Document extract ->
▼
I went searching in my archives for a recipe at Sarah's request, and I stumbled across a post I had completely forgotten. I never published it, because it was long and I thought it might sound boastful, but it was about sharing my faith with my children. It was such fun to read -- a fantastic window into our family's life six years ago. That's what I love about blogging: the record of events and thoughts and quotes and stages. It slips away so quickly if I don't record it.
As I've become less anonymous I've done more self-censoring. I suppose it's inevitable but it's also a shame. In the octave of Easter, even before it surfaced in the royal wedding, I kept running across this quote from St. Catherine: "Be who God meant you to be and you will set the world on fire." I was kneeling in the Adoration chapel, asking why I kept tripping over this quote. I said, "What would you have me do?" And the answer, mysteriously but unmistakably, was "Write."
So I'm writing.
(And also feeling utterly naked.)
Since I am already feeling naked, I will share a story that my inner editor would most likely have blue-penciled a couple of weeks ago. I was at Mass this morning, sitting across from a young family that leaves me feeling like a slacker. They've had four kids in rapid succession and yet they are always, always there at daily Mass. Back in the fall when I brought Stella to a weekday Mass, I got the distinct impression from the dad that he thought she was a bad influence on his kids. (She's not a fan of sitting quietly in the pew, my Stella.)
Do you do that unfortunate thing when you feel disapproval from someone else, that thing where you find yourself looking for something to criticize in return? "Well, my daughter may be a shrieking lunatic, but hey-- your tie is totally crooked!" No?? It's just me?? [heavy sigh and firm resolve] I have struggled with that unfortunate thing ever since.
Today I was there alone, while they were muddling through with their four little ones. Usually their kids are preternaturally well-behaved, but their newest baby is very new indeed and the older ones were wigglier and noisier than usual. At one point the dad asked each of the two oldest if they wanted a swat. As you might expect, they assured him that they did not.
Ten years ago that scene would have unleashed a torrent of strong feelings in me. (OK, actually, "strong feelings" = judgy judgy judgment.) Way to teach your children about the love of Jesus there, Dad! That's why he said, "Suffer the little children to come to me, and forbid them not, for in the kingdom of God I shall swat such as these." Or something like that.
But the certainty I had ten years ago about my parenting philosophy has been eroded by the reality of mothering my children. Ten years on I am able to see the irony in feeling superior to a parent whose children usually sit quietly and participate while mine erupt in unpredictable plumes of mirth and fury.
▲
Jobs ->
[1] In the blog post, why did the writer never publish the old post about sharing faith with the children? Answer in one to three sentences.
[2] Duplicate the passage of the blog post starting at "Since I am already" and ending at "pew, my Stella.)".
[3] According to the blog post, how many children does the young family at Mass have?
The data after this point has no connection to the blog post.

Data provided ->
▼
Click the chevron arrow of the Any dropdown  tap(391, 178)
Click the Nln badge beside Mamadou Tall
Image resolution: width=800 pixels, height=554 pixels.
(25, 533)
▲
Responses per task ->
[1] The writer never published it because it was long and might have sounded boastful.

[2]
Since I am already feeling naked, I will share a story that my inner editor would most likely have blue-penciled a couple of weeks ago. I was at Mass this morning, sitting across from a young family that leaves me feeling like a slacker. They've had four kids in rapid succession and yet they are always, always there at daily Mass. Back in the fall when I brought Stella to a weekday Mass, I got the distinct impression from the dad that he thought she was a bad influence on his kids. (She's not a fan of sitting quietly in the pew, my Stella.)

[3] Four.